Nancy Kastl, executive director of testing services at digital transformation agency SPR, said a philosophical evolution is occurring regarding what to test, when to test and who does the testing.

“Regarding what to test, the movement continues away from both manual [and] automated UI testing methods and toward API and unit-level testing. This allows testing to be done sooner, more efficiently and fosters better test coverage,” said Kastl.

“When” means testing earlier and throughout the SDLC.

“Companies are continuing to adopt Agile or improve the way they are using Agile to achieve its benefits of continuous delivery,” said Kastl. “With the current movement to continuous integration and delivery, the ‘shift-left’ philosophy is now embedded in continuous testing.”

However, when everyone’s responsible for testing, arguably nobody’s responsible, unless it’s clear how testing should be done by whom, when, and how. Testing can no longer be the sole domain of testers and QA engineers because finding and fixing bugs late in the SDLC is inadequate, unnecessarily costly and untenable as application teams continue to shrink their delivery cycles. As a result, testing must necessarily shift left to developers and right to production, involving more roles.

“This continues to be a matter of debate. Is it the developers, testers, business analysts, product owners, business users, project managers [or] someone else?” said Kastl. “With an emphasis on test automation requiring coding skills, some argue for developers to do the testing beyond just unit tests.”

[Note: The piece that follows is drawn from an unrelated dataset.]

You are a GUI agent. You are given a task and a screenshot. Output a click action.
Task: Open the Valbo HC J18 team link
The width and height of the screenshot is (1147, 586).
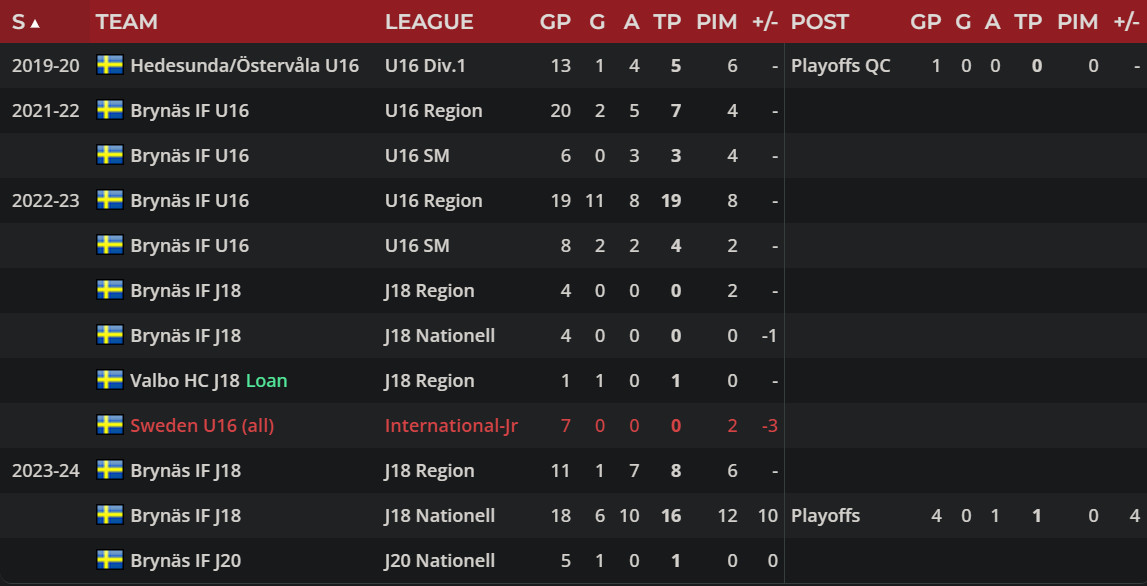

Meanwhile, the scope of tests continues to expand beyond unit, integration, system and user acceptance testing (UAT) to include security, performance, UX, smoke, and regression testing. Feature flags, progressive software delivery, chaos engineering and test-driven development are also considered part of the testing mix today.

Security goes beyond penetration testing
Organizations irrespective of industry are prioritizing security testing to minimize vulnerabilities and manage threats more effectively.

“Threat modeling would be a starting point. The other thing is that AI and machine learning are giving me more informed views of both code and code quality,” said Gartner’s Murphy. “There are so many different kinds of attacks that occur and sometimes we think we’ve taken these precautions but the problem is that while you were able to stop [an attack] one way, they’re going to find different ways to launch it, different ways it’s going to behave, different ways that it will be hidden so you don’t detect it.”

In addition to penetration testing, organizations may use a combination of tools and services that can vary based on the application. Some of the more common ones are static and dynamic application security testing, mobile application security testing, database security testing, software composition analysis and appsec testing as a service.

DMW Group’s Lewis said his organization helps clients improve the way they define their compliance and security rules as code, typically working with people in conventional security architecture and compliance functions.

“We get them to think about what the outcomes are that they really want to achieve and then provide them with expertise to actually turn those into code,” said Lewis.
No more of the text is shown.